I'm a beginner in mathematics and there is one thing that I've been wondering about recently. The formula for the normal distribution is:

$$f(x)=\frac{1}{\sqrt{2\pi\sigma^2}}e^{-\displaystyle{\frac{(x-\mu)^2}{2\sigma^2}}},$$

However, what are $e$ and $\pi$ doing there? $\pi$ is about circles and the ratio to its diameter, for example. $e$ is mostly about exponential functions, specifically about the fact that $\frac{\mathrm{d}}{\mathrm{d}x} e^x = e^x$.

It is my firm conviction that proofs and articles are available, but could someone perhaps shed some light on this and please explain in a more 'informal' language what they stand for here?

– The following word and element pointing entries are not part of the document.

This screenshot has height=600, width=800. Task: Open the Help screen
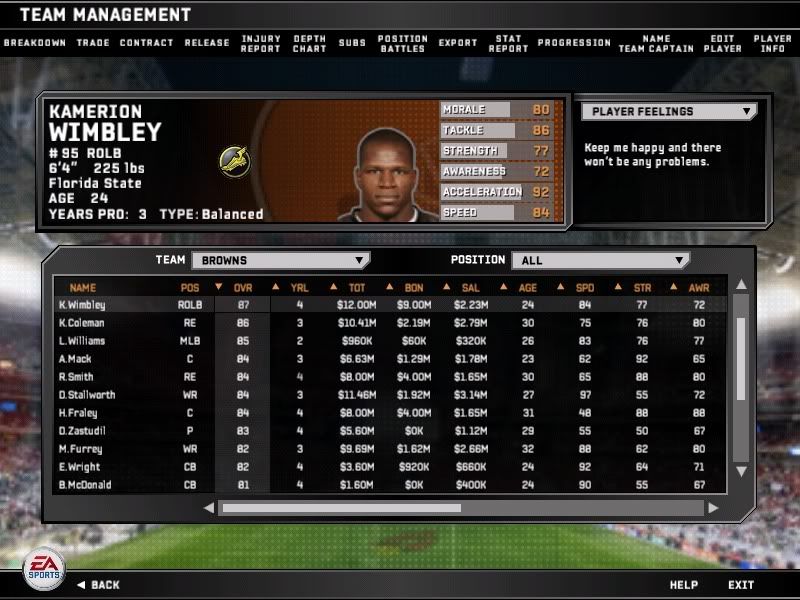[683, 585]
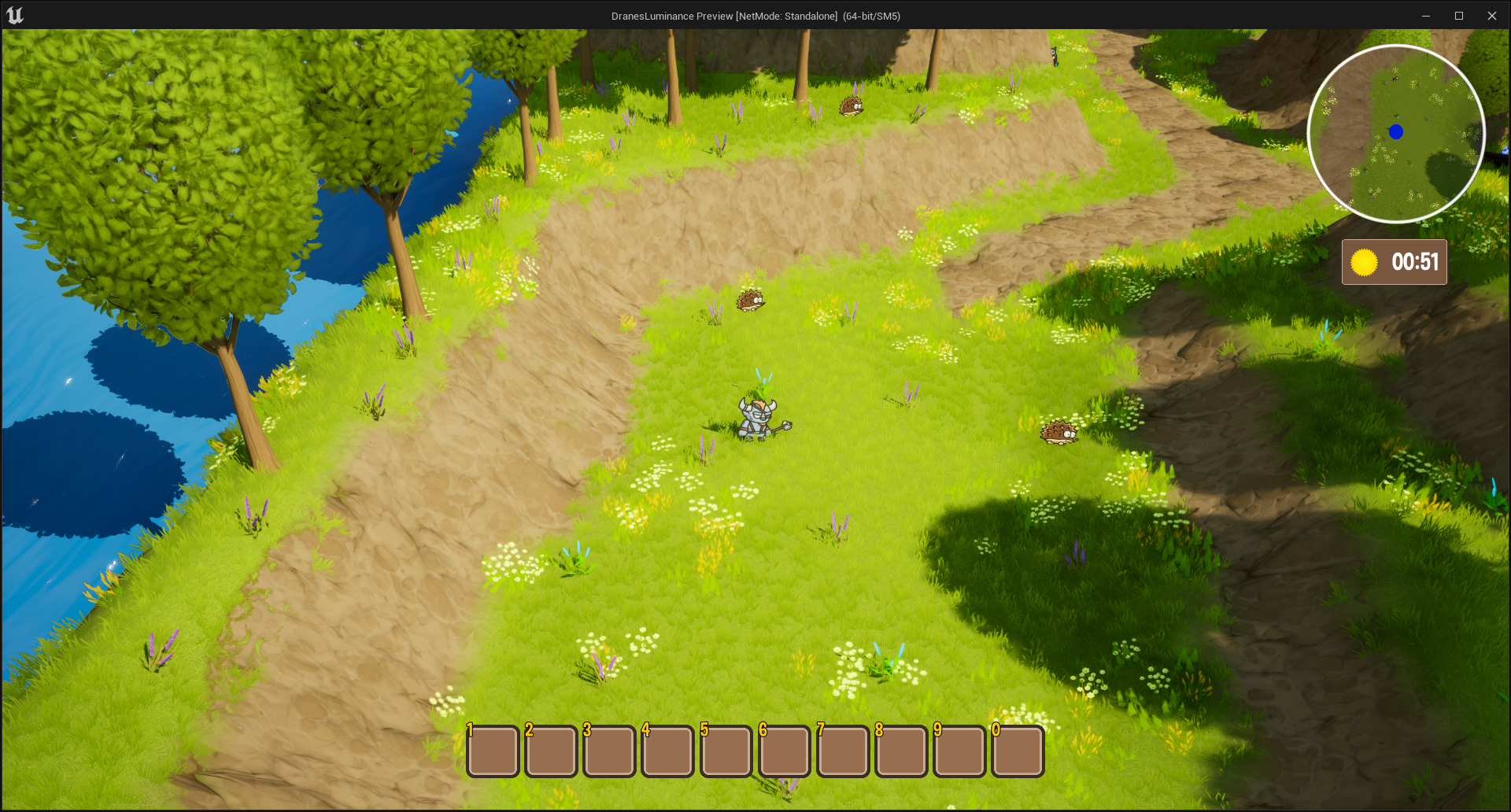
Task: Click the blue player marker on the minimap
Action: click(1396, 132)
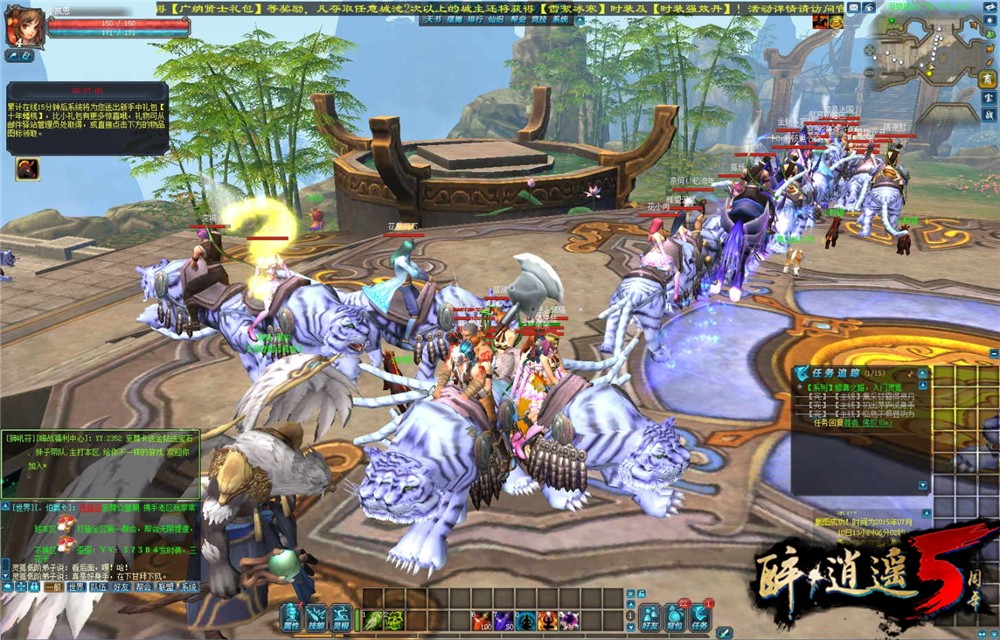
Task: Activate the blue meditation figure skill
Action: [526, 621]
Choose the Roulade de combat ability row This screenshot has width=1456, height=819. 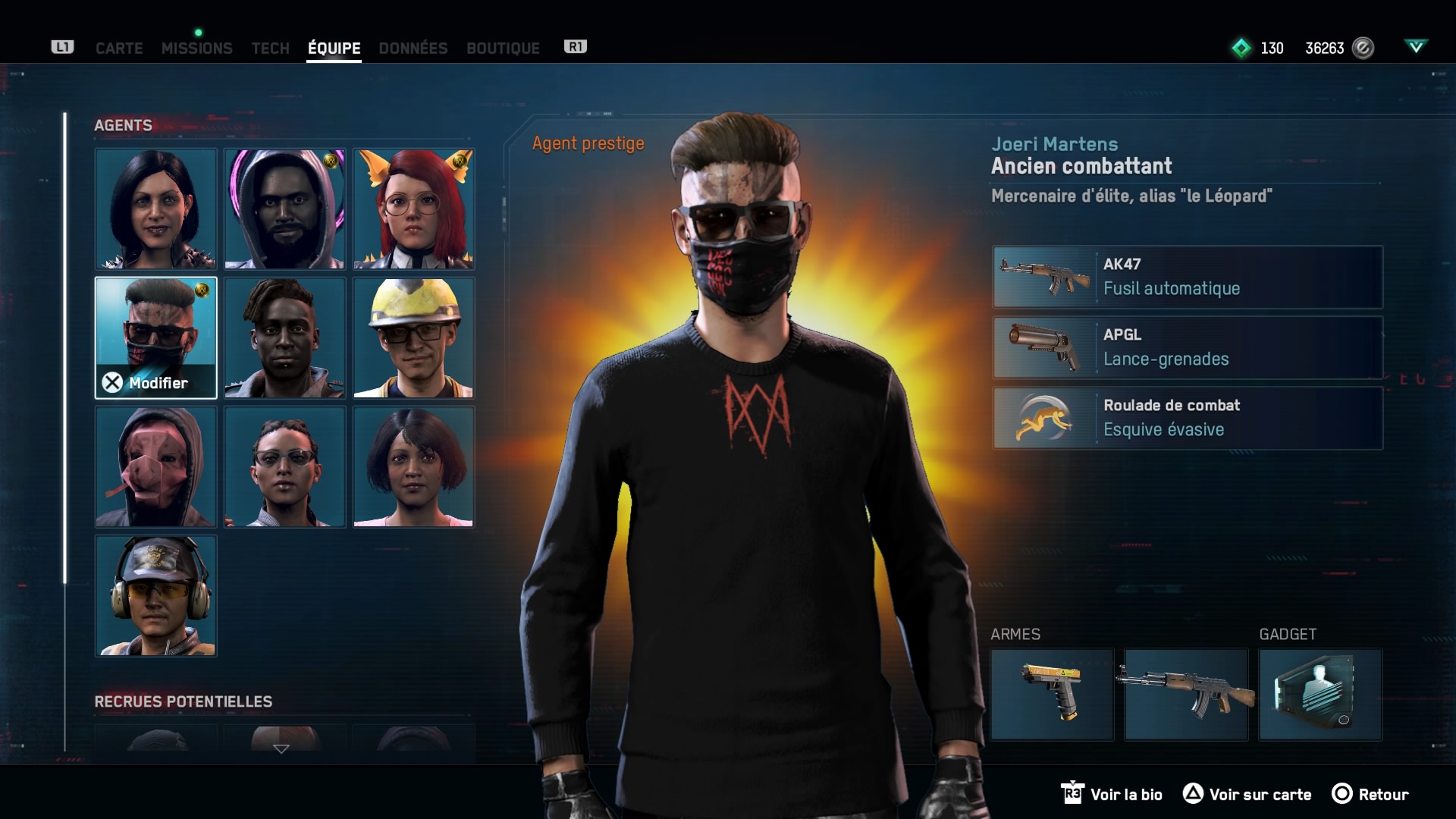(1188, 418)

I'm very curious to know as those numbers have very different meanings as far as I'm concerned.

Answer 1

So I think you want to know "why" $\pi$ and $e$ appear here based on an explanation that goes back to circles and natural logarithms, which are the usual contexts in which one first sees these.

If you see $\pi$, you think there's a circle hidden somewhere. And in fact there is. As has been pointed out, in order for this expression to give a probability density you need $\int_{-\infty}^\infty f(x) \: dx = 1$. (I'm not sure how much you know about integrals -- this just means that the area between the graph of $f(x)$ and the $x$-axis is 1.) But it turns out that this can be derived from $\int_{-\infty}^\infty e^{-x^2} dx = \sqrt{\pi}$.

And it turns out that this is true because the square of this integral is $\pi$. Now, why should the square of this integral have anything to do with circles? Because it's the total volume between the graph of $e^{-(x^2+y^2)}$ (as a function $g(x,y)$ of two variables) and the $xy$-plane. And of course $x^2+y^2$ is just the square of the distance of $(x,y)$ from the origin -- so the volume I just mentioned is rotationally symmetric. (If you know about multiple integration, see the Wikipedia article "Gaussian integral", under the heading "brief proof" to see this volume worked out.)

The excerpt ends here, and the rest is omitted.